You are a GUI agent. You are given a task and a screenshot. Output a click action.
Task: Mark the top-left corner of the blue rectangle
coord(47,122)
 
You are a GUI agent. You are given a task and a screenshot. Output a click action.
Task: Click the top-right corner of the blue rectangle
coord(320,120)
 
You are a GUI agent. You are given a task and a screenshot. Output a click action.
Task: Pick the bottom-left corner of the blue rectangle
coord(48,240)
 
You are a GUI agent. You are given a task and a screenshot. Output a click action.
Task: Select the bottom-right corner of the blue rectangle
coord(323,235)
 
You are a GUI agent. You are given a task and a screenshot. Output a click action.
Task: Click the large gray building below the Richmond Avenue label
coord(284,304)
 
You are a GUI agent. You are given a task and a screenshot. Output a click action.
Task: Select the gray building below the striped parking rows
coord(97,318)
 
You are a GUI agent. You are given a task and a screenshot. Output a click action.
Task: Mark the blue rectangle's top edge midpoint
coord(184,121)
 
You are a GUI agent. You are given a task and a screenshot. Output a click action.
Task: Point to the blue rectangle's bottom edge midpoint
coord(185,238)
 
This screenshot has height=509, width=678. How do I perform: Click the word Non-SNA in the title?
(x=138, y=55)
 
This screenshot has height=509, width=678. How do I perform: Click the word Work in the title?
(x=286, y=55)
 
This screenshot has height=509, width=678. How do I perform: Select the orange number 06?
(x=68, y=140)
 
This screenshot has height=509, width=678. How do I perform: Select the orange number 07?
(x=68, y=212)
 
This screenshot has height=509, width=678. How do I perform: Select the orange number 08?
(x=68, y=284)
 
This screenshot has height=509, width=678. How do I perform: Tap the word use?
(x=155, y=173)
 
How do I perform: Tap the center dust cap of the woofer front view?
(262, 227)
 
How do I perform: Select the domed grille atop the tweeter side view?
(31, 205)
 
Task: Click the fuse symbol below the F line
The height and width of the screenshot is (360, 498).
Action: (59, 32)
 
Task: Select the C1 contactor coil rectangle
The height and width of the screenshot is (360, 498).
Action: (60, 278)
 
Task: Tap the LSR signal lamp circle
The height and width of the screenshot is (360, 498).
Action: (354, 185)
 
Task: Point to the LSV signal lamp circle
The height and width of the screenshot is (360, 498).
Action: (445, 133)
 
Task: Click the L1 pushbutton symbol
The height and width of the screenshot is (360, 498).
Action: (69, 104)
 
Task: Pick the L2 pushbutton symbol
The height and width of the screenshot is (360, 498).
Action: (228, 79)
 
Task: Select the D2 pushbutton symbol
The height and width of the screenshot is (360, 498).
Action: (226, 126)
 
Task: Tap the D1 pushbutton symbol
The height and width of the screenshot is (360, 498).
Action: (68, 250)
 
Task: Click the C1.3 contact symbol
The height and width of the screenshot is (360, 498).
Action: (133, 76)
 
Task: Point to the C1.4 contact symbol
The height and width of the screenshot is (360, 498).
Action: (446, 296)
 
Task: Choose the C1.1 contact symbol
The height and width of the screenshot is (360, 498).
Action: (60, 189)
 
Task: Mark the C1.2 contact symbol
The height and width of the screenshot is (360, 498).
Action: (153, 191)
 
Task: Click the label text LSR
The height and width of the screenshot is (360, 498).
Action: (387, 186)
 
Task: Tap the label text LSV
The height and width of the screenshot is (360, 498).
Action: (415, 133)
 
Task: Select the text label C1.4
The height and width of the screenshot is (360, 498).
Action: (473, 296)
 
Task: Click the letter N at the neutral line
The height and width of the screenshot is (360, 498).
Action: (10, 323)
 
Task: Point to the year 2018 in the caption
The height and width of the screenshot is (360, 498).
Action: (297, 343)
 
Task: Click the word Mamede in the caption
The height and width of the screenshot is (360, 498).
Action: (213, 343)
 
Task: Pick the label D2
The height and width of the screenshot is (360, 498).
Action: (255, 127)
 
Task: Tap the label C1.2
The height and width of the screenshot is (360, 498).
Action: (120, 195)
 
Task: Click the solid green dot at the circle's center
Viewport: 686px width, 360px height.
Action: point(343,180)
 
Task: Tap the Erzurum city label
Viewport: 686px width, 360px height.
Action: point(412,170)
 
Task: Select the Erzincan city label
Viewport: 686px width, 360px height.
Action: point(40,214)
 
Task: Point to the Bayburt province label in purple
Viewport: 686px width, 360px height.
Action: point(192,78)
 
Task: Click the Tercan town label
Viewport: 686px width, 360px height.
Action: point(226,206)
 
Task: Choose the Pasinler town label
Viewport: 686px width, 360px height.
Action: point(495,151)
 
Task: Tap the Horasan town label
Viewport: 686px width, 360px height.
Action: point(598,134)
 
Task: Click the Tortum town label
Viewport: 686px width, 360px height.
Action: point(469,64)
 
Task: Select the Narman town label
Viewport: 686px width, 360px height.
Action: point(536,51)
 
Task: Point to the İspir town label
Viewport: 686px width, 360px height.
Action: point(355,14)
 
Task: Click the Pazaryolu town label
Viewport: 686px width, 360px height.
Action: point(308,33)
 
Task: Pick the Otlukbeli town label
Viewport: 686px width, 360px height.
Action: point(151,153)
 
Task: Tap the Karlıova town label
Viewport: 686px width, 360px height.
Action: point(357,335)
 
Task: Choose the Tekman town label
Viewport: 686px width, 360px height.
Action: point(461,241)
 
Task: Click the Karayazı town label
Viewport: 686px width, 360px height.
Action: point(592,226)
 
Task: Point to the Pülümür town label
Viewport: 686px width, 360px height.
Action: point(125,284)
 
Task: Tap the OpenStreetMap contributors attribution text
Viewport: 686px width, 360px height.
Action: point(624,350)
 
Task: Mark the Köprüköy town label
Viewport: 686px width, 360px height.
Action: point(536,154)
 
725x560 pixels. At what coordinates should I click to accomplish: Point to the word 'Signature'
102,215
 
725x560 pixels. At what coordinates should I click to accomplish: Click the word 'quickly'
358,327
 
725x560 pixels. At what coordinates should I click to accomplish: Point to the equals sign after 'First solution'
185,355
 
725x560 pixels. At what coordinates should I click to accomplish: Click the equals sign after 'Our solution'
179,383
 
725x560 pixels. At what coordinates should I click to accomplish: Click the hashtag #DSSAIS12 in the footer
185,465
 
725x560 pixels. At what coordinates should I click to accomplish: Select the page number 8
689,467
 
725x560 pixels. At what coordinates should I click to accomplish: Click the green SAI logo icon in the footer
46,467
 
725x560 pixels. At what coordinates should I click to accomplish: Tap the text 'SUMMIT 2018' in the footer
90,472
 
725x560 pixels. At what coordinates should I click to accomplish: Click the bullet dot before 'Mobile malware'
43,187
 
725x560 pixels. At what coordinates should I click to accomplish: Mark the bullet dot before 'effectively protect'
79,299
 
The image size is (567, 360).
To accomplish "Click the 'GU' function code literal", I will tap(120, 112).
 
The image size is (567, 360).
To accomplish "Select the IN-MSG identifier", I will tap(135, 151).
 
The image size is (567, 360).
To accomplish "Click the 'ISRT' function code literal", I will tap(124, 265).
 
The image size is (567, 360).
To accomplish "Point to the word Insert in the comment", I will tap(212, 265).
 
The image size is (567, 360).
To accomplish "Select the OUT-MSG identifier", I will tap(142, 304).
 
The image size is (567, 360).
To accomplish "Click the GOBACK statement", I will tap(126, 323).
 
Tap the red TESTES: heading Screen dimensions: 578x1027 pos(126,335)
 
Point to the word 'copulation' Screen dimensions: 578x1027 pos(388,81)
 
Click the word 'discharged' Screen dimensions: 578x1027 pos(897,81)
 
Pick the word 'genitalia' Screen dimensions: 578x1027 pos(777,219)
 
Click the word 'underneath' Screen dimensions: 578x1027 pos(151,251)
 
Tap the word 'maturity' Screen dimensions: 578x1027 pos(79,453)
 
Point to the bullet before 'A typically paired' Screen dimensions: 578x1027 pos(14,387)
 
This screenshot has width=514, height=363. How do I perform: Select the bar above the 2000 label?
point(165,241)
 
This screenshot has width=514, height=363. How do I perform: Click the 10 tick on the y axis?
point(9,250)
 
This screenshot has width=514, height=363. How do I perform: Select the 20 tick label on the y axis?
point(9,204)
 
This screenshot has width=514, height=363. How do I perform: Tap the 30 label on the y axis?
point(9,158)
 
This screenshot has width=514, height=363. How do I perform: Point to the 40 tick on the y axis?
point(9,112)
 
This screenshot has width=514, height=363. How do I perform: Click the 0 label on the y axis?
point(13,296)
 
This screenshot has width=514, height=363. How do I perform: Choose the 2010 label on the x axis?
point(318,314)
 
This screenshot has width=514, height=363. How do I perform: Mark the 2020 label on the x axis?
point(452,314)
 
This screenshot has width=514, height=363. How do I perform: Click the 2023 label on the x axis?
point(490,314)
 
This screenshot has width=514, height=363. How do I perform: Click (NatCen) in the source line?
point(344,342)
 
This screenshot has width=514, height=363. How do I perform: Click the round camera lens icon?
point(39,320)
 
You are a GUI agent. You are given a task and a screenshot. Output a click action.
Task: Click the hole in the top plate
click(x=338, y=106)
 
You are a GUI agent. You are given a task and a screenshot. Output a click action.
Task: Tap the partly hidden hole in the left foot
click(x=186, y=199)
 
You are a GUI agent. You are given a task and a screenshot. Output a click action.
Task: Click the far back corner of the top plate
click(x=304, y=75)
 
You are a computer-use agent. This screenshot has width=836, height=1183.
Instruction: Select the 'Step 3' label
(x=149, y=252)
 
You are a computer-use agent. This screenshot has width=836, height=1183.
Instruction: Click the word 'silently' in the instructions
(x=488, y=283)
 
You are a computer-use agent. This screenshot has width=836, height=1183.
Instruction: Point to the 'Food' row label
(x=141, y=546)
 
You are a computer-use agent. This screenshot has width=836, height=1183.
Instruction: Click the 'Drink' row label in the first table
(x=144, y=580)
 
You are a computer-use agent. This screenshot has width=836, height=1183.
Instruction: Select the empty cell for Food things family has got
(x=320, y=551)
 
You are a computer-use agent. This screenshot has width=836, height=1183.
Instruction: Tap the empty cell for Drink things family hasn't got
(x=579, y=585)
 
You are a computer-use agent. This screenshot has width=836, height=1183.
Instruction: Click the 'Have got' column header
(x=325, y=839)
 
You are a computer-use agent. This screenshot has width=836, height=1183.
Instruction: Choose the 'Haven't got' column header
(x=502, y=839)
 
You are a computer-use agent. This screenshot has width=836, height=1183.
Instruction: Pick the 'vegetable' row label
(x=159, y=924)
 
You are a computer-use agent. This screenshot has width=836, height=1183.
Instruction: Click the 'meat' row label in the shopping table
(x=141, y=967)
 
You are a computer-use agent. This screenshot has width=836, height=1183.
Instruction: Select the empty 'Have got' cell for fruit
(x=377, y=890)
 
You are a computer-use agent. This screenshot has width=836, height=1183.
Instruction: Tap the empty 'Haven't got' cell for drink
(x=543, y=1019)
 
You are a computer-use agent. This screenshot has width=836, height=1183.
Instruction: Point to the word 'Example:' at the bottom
•••••
[DIRECTIONS FOR THIS TASK] Write out, without any change, the lines of the listing from the line holding "Task: Pick the label D2" through the line holding "Action: point(495,151)", both of those lines included.

[EXERCISE OUTPUT]
Task: Pick the label D2
The height and width of the screenshot is (360, 498).
Action: (255, 127)
 
Task: Tap the label C1.2
The height and width of the screenshot is (360, 498).
Action: (120, 195)
 
Task: Click the solid green dot at the circle's center
Viewport: 686px width, 360px height.
Action: point(343,180)
 
Task: Tap the Erzurum city label
Viewport: 686px width, 360px height.
Action: point(412,170)
 
Task: Select the Erzincan city label
Viewport: 686px width, 360px height.
Action: point(40,214)
 
Task: Point to the Bayburt province label in purple
Viewport: 686px width, 360px height.
Action: point(192,78)
 
Task: Click the Tercan town label
Viewport: 686px width, 360px height.
Action: point(226,206)
 
Task: Choose the Pasinler town label
Viewport: 686px width, 360px height.
Action: point(495,151)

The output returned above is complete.